Cecilia made no answer; tortured with irresolution, she knew not upon what to determine.

"We might then, according to the favour or displeasure of my father, settle wholly abroad for the present, or occasionally visit him in England; my mother would be always and openly our friend--Oh be firm, then, I conjure you, to the promise you have given her, and deign to be mine on the conditions she prescribes. She will be bound to you for ever by so generous a concession, and even her health may be restored by the cessation of her anxieties. With such a wife, such a mother, what will be wanting for me! Could I lament not being richer, I must be rapacious indeed!--Speak, then, my Cecilia! relieve me from the agony of this eternal uncertainty, and tell me your word is invariable as your honour, and tell me my mother gives not her sanction in vain!"

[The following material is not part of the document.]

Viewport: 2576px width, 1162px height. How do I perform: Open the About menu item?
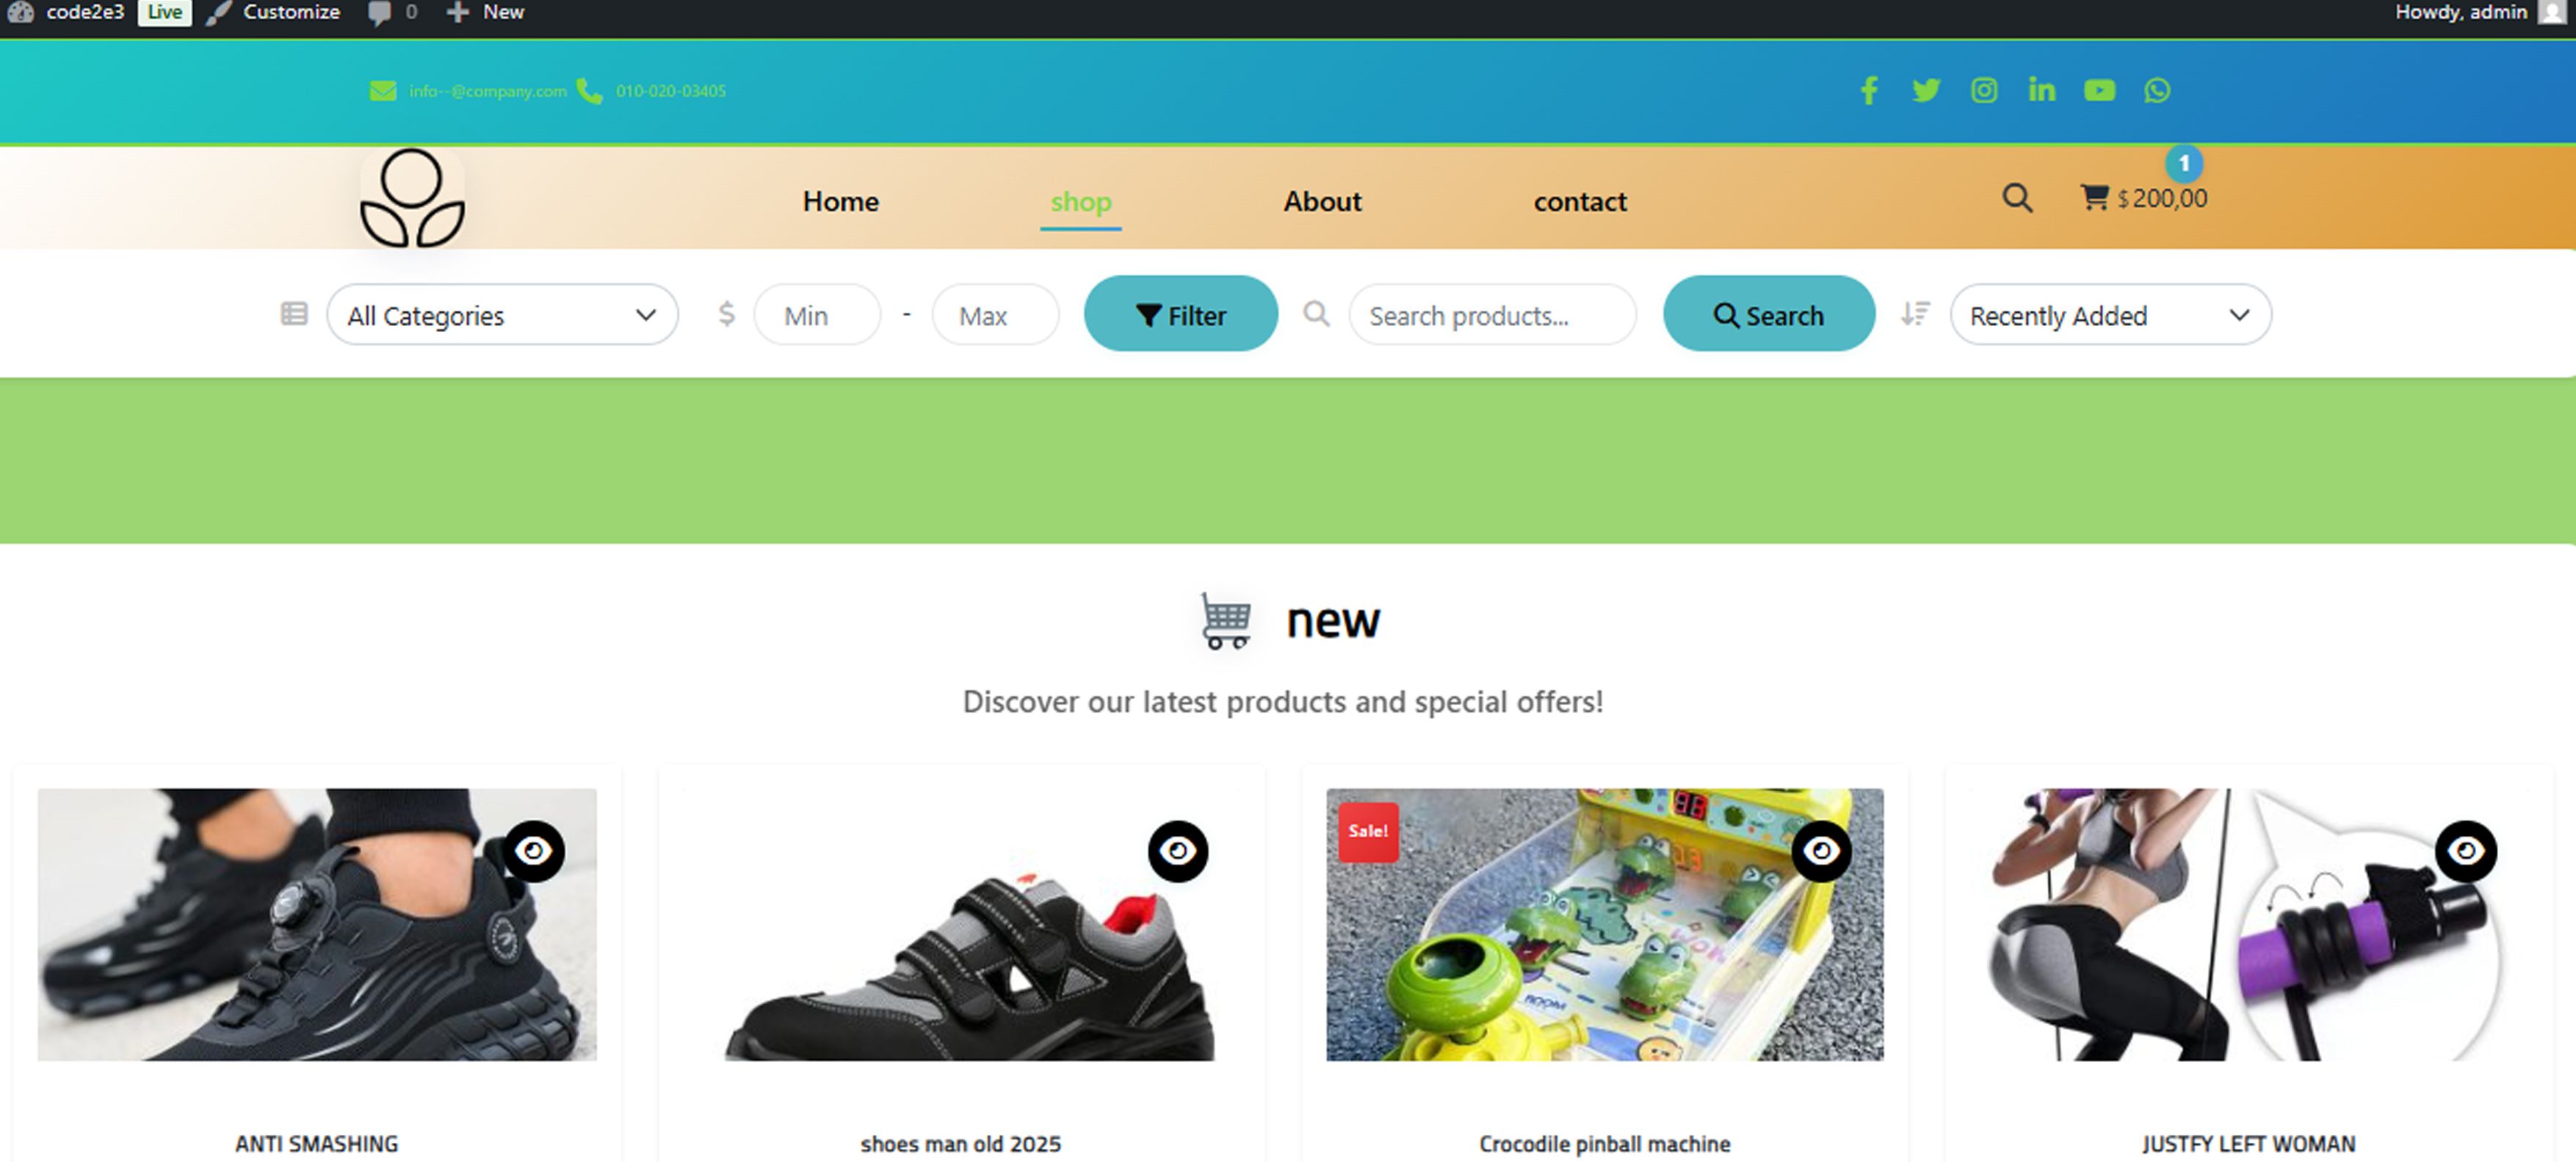tap(1322, 202)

Cecilia sighed deeply, but, after some hesitation, said, "I little knew what I had promised, nor know I now what to perform!--there must ever, I find, be some check to human happiness! yet, since upon these terms, Mrs Delvile herself is content to wish me of her family--"

She stopt; but, urged earnestly by Delvile, added "I must not, I think, withdraw the powers with which I entrusted her."

Delvile, grateful and enchanted, now forgot his haste and his business, and lost every wish but to re-animate her spirits: she compelled him, however, to leave her, that his visit might less be wondered at, and sent by him a message to Mrs. Delvile, that, wholly relying upon her wisdom, she implicitly submitted to her decree.